Jump to content

Experimenting with Controversial GUI


Acumen
 Share

Recommended Posts

The resource tray should go back to the top, though

Well, that's the beauty of having the GUI on the top of the screen. :D Seriously, it's just a matter of personal opinion, but I'm really trying to find ways to keep the game's controls in one place as much as possible, to give things a much cleaner look. Having bits of it all over the screen makes it look like Jason's desktop. :D See how much better the screen looks when you toggle off the FPS counter and exit button, for example?

Minor thing, but it annoys me - the menu buttons are placed directly near the minimap and therefore loose their prominent place and their "importance" gets downgraded to a little more importance than the minimap buttons have.

Well, true, the decision was largely aesthetic ... But are they really that important? They tend to get tucked away in the corner of the screen on most RTSes I've seen, because what the player is doing most of the time is interacting with the world and controlling his empire. Selecting stuff and giving orders. Though it's important, he spends a lot less time percentage-wise making alliances, reading up on his objectives, chatting, firing signal flares, etc.

They still get used fairly often, though. Anybody that hasn't mastered the hotkeys yet still needs to find idle villagers or centre on last notification quite a bit.
────────
What you will do ::
[a] Answer these about the forum thread on the game's GUI:
(i) What does having bits of the GUI all over the screen make it look like?
(ii) Which two things can be toggled off to show how much better the screen looks?
(iii) Who still needs to find idle villagers or centre on last notification quite a bit?
[b] Can you add the next post to the forum thread on the game's GUI, picking up after its last sentence?

Information shown ::
────────
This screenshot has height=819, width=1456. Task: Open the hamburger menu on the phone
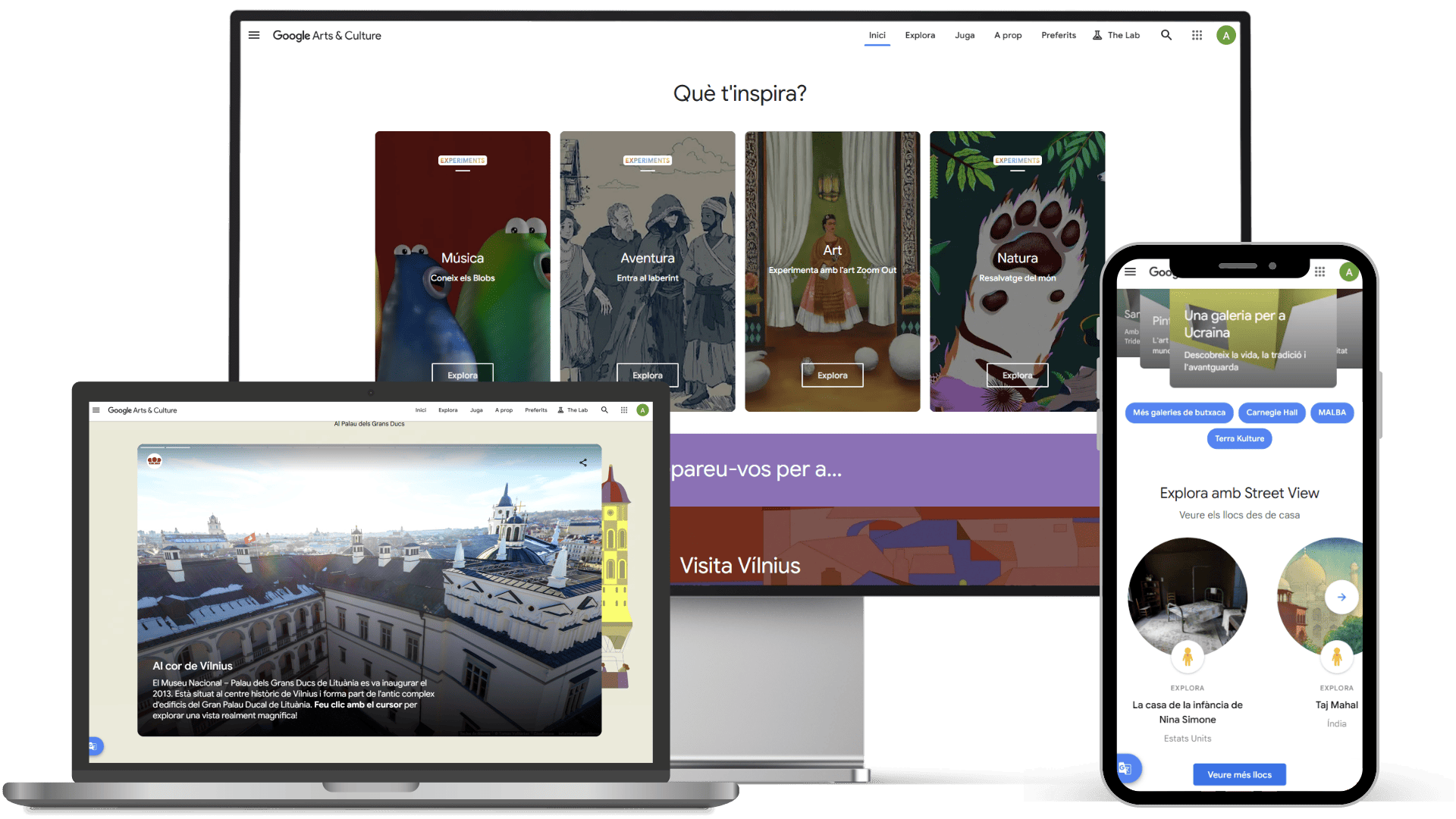click(1130, 271)
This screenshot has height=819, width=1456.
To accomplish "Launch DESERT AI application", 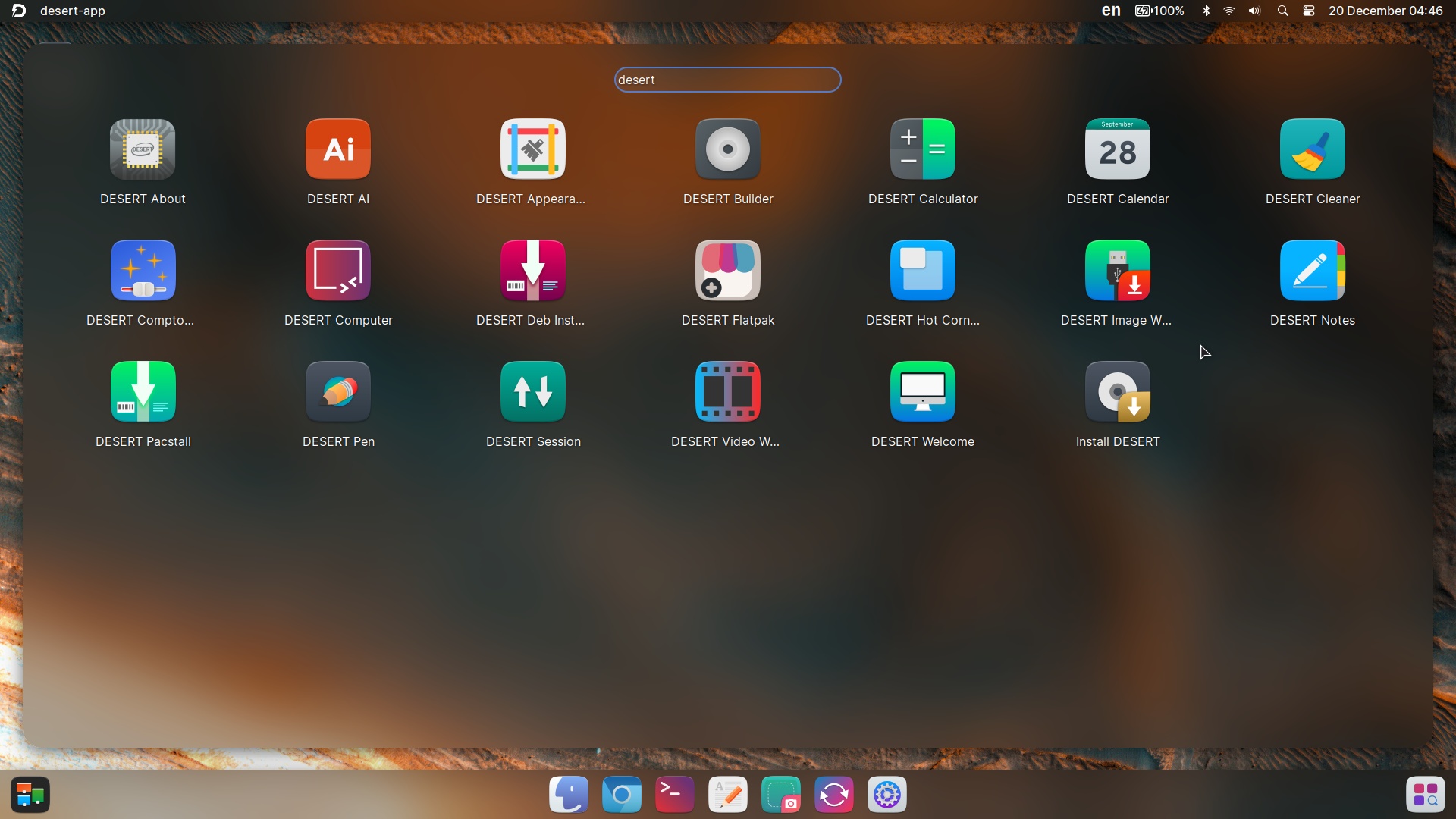I will point(338,149).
────────
Final results ::
[a]
(i) Jason's desktop.
(ii) The FPS counter and the exit button.
(iii) Anybody that hasn't mastered the hotkeys yet.

[b]
Having said that, though, this interface itself went through many revisions while being coded. An earlier version started with the convention of keeping the menu buttons in the top right AoK-like and hinging the Mini-Map to it (but the Mini-Map orb wound up taking up a much bigger section of the screen, plus it didn't seem like we'd need that many buttons; see attached).

A counter-thought, though ... If we could stand extending the Mini-Map further down the page (by bumping the menu buttons to beneath it), we'd also have to increase the size of the Status Orb to retain symmetry. Which means more room for stat icons :D (see below).

I highly doubt that a new player will find them intuitively, without being told where they are.

Again, it depends on where that new player is coming from. I mean, are we assuming that our target audience has played nothing but Age of Empires for the last few years? Someone coming from Empires/Empire Earth, for example, would feel right at home. Take a look at this: See how those buttons are mixed in together next to the Mini-Map?

http://www.strategyplanet.com/empires/game/interface/

I guess what we need to establish is whom we are trying to appeal to (what's their background? what's familiar?), and what's universally necessary, because other than some major recognisable building blocks of functionality, each major RTS title tends to follow its own path. Each person will prefer the exact interface style of whichever game they've played the most (or are playing at the time, for that matter).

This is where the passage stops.